The present invention relates to a connecting structure for connecting a ceramic shaft to a metallic shaft. More particularly, it relates to a connecting structure for connecting a ceramic shaft to a metallic shaft, which is suitable for driving the ceramic shaft attached with a ceramic butterfly valve body of a butterfly valve used at a high temperature.
A compressed air having a high temperature such as 1200.degree. C. and a high pressure such as 3.5 kg/cm.sup.2 (guage pressure) is blown into tuyeres of a blast furnace for manufacturing iron at a high velocity such as 120 m/s and the blast furnace is provided with about twenty tuyeres. In such a blast furnace, it is desirable to separately control a flow rate of air of high temperature, pressure and velocity for each tuyere with use of valves.
To satisfy the above-described purpose, an attempt to use a valve having a metallic valve body was made. However, it could not be in practical use because the metallic valve body is poor in heat resistance. Another attempt of cooling a metallic valve body with water failed to put it to practical use due to large heat loss in the valve body.
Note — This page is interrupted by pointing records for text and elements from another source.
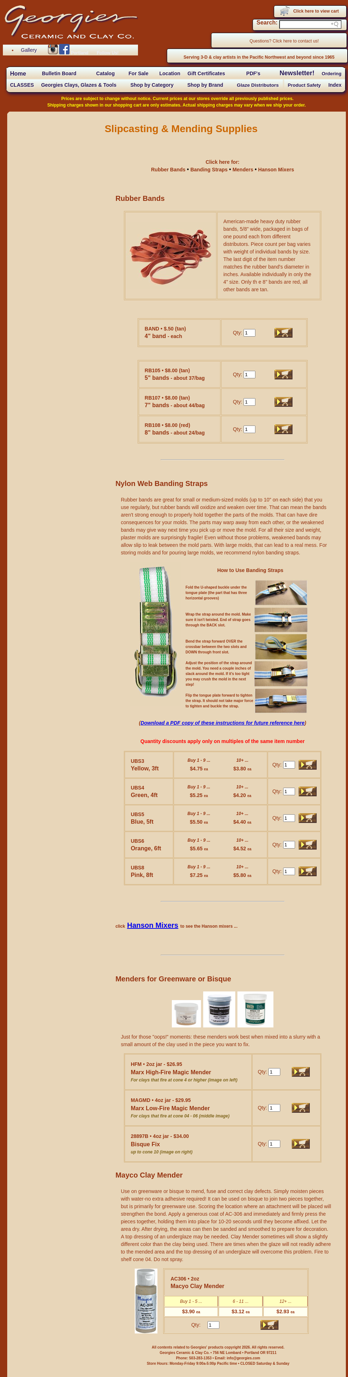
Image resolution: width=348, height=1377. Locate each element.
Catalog (105, 73)
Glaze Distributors (258, 85)
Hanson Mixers (276, 169)
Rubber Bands (169, 169)
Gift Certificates (206, 73)
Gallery (29, 50)
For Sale (138, 73)
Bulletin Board (59, 73)
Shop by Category (152, 85)
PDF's (253, 73)
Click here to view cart (316, 11)
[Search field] (310, 24)
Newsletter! (297, 73)
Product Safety (304, 85)
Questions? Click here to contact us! (284, 41)
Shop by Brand (205, 85)
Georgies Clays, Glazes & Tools (78, 85)
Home (18, 74)
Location (169, 73)
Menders (242, 169)
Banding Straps (209, 169)
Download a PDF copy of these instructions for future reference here (222, 723)
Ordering (332, 73)
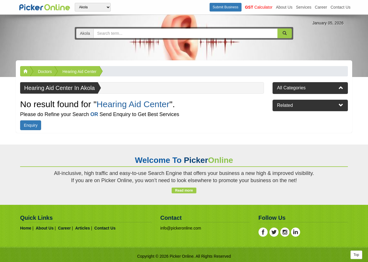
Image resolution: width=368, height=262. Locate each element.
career (321, 7)
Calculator (259, 7)
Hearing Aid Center (79, 71)
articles (82, 228)
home (25, 228)
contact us (340, 7)
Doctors (45, 71)
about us (284, 7)
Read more (184, 190)
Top (356, 255)
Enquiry (30, 125)
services (303, 7)
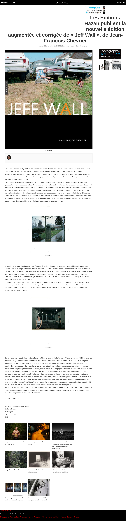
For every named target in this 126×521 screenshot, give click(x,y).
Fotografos (23, 517)
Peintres (44, 517)
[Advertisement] (52, 18)
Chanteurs (70, 517)
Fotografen (37, 517)
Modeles (76, 517)
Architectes (56, 517)
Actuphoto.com (6, 510)
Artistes (50, 517)
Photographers (14, 517)
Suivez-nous (26, 514)
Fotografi (30, 517)
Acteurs (63, 517)
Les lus (14, 2)
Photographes (4, 517)
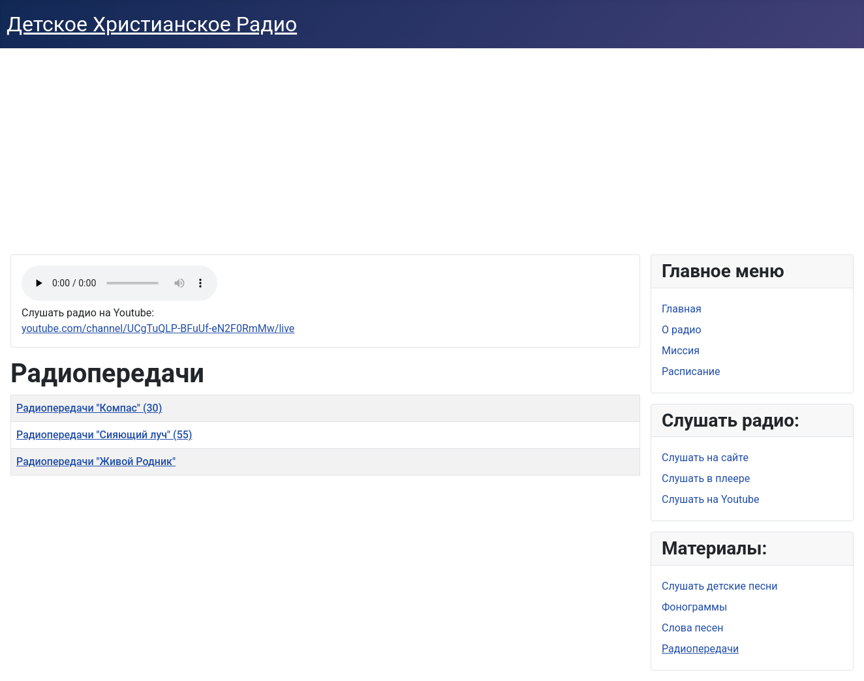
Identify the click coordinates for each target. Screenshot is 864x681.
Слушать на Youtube (711, 499)
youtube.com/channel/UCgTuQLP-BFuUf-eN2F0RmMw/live (158, 328)
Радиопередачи (700, 649)
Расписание (691, 371)
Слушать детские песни (720, 586)
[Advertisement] (432, 146)
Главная (682, 309)
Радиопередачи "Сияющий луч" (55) (104, 435)
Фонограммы (694, 607)
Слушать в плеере (706, 478)
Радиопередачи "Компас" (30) (89, 408)
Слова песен (692, 628)
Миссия (681, 350)
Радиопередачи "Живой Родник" (96, 461)
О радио (682, 330)
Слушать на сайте (705, 457)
On the other hand, it can be considered that ceramics having excellent heat resistance are used to form a valve body and a driving shaft in one piece. It is, however, impossible to manufacture such a complicated product in shape with ceramics at the present technique. In view of difficulty in manufacturing a desirable valve, there are proposals that a valve body including a shaft is made of ceramics; a driving shaft is made of metal and both the shafts are connected together. As one of the proposals, there is known a method of connecting a ceramic shaft to a metallic shaft with an adhesive. This method has, however, disadvantages that an expensive and special adhesive is required and a pre-treatment step used is complicated. There is another method of subjecting a metallic shaft to shrinkage-fitting onto a ceramic shaft. However, the method requires a highly accurate and delicate technique to adjust the quantity of shrinkage and the method sometimes causes an extensive change in connecting strength due to variation in temperature. There is also known another method such that a recess (or a projection) for a pin or a key in a ceramic shaft is formed to engage it with an annular part having the corresponding shape of a metallic shaft. With this method, the ceramic shaft has to be finished into a complicated shape and in addition, concentration of stress is produced at the recess (or the projection) of the ceramic shaft when used thereby impairing reliability. Further, a gap is produced at the connecting part due to change in temperature to result in an excessive stress.
In the construction for connecting a ceramic shaft to a metallic shaft as above-mentioned, a rotational torque from the metallic shaft must be certainly and powerfully transmitted to the ceramic shaft. Since the valve body is exposed to an air flow having a high velocity, there easily takes place vibration. The valve should, nevertheless, have the connecting structure without causing looseness and with a high rigidity. Further, it is desirable that the connecting structure is easily assembled, disassembled or can permit replacement of parts.
There has not been practically used a control valve for a high temperature, high pressure fluid, since a connecting structure satisfying the problems as abovementioned has not be proposed.